Окна через двор напротив кухни Панкратовой были черны. У стоявшего возле одного из них человека руки устали держать бинокль. Он взял стул, пододвинул его и сел так, чтобы локти упирались в подоконник. Из-за того, что Комаров вывел из строя микрофоны, он ничего не слышал, но жестикуляция и мимика ссорившейся троицы были так красноречивы, что он прекрасно понимал суть происходящего. И эта суть его радовала.

Случайность – нелепая, дикая случайность – сделала то, чего никак не удавалось достичь с помощью тщательно проработанных планов. Вот и не верь после этого в экспромты.

Но он опять похвалил себя – за предусмотрительность, которая заставила его не полениться и обеспечить себе пункт наблюдения.

– Погоди. Послушай, Том: или я, или ты. Если я ничего не знаю, значит, ты должна знать. Больше некому, Том. Ну вспомни…

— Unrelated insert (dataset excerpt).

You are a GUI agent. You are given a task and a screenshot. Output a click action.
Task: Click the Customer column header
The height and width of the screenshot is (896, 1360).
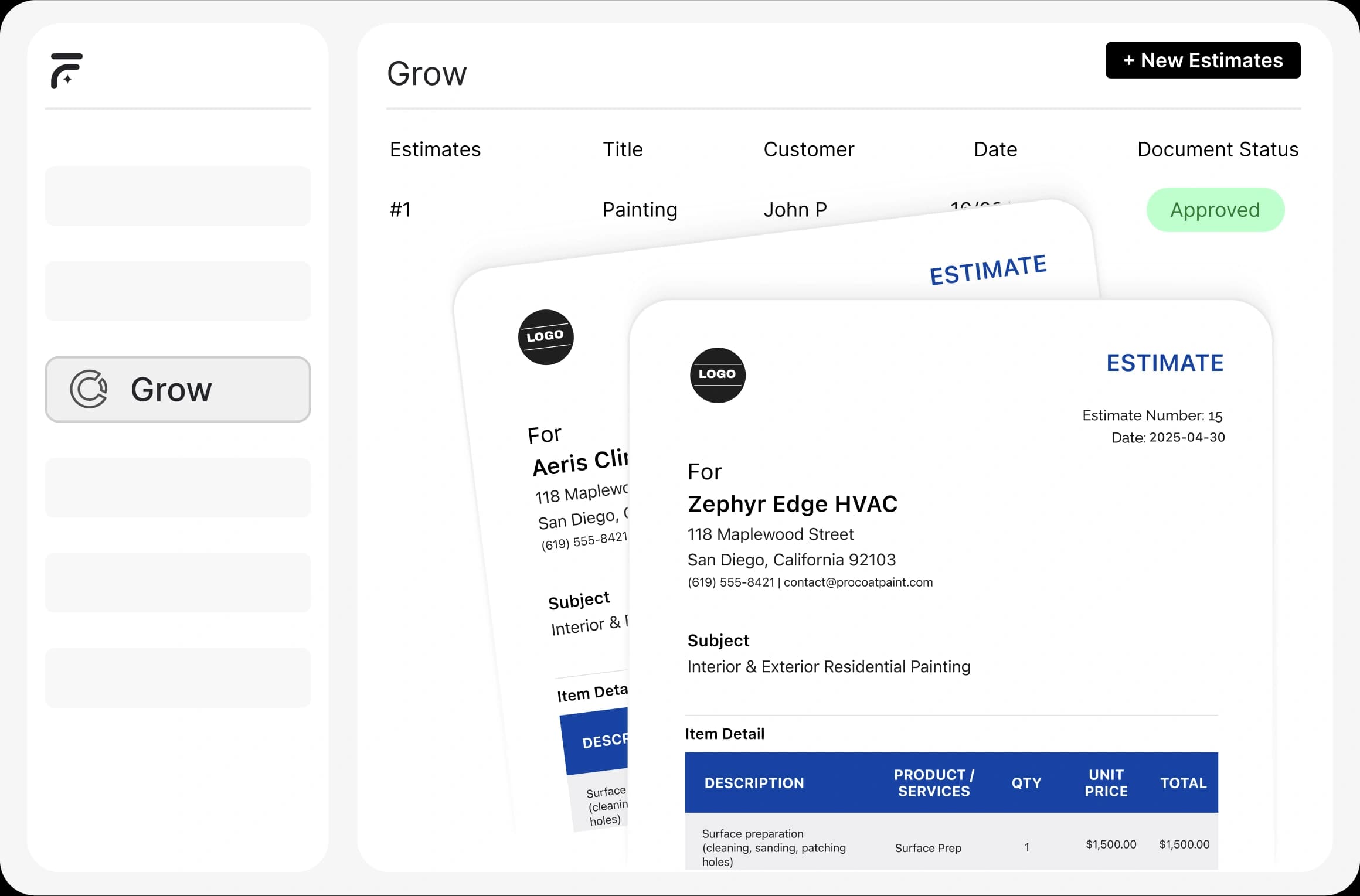[x=808, y=149]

– Нечего мне вспоминать! – Панкратова упорно прятала глаза. Дрожащие губы показывали, что она лжет и сейчас не способна трезво думать. Требовать откровенности, когда она в таком состоянии, – значит еще больше загонять ее в угол.

И Кузнецова отступилась.

Маятник качнулся: приходилось подозревать Панкратову в неискренности. Но и допуская самое худшее – сознательное умалчивание Тамары о какой-то вине или беде, – Надежда не собиралась оставлять ее без помощи. Чтобы помочь, надо знать причину. А чтобы помочь тому, кому не веришь, причину приходится выяснять тайком. Вот почему в дальнейшем Кузнецова и Комаров присматривали за Панкратовой, предпочитая не посвящать ее в свои планы. А что еще им оставалось? Не ждать же нового покушения!

Возвратившись домой, Кузнецова ждала на кухне, пока Комаров обойдет квартиру с детектором для обнаружения подслушивающих устройств. Она уже семь лет жила отдельно от родителей, но до сих пор стеснялась курить в комнатах. Олег пришел к ней и, задернув шторы, сказал:

– По-моему, пусто.

– Ты уверен, что за Томкой наблюдают?

– Нет, конечно. Откуда мне знать? Но если столько сил тратят на прослушку, то, возможно, и просматривать не поленятся.

– И все-таки мы же могли хотя бы в прихожей шепнуть ей, что все в порядке и я ее не брошу. У меня есть ты, а у нее? Представляешь, каково ей сейчас?!

– Представляю. Но, Надь, не делай из меня злыдня. Это была твоя идея. И совершенно правильная, считаю. Если отношения с Панкратовой так вредны для твоего здоровья, то есть смысл сделать вид, что ты стараешься держаться от нее подальше.

– Олежек, я очень жестокая, да?

– Нет, по-моему, ты очень напуганная. И если что меня поражает, так то, откуда в вас порой столько хладнокровия? Нас все-таки тренируют. Армия и прочее.

– Э, милый. Ты не знаешь, что такое гинекологическое кресло.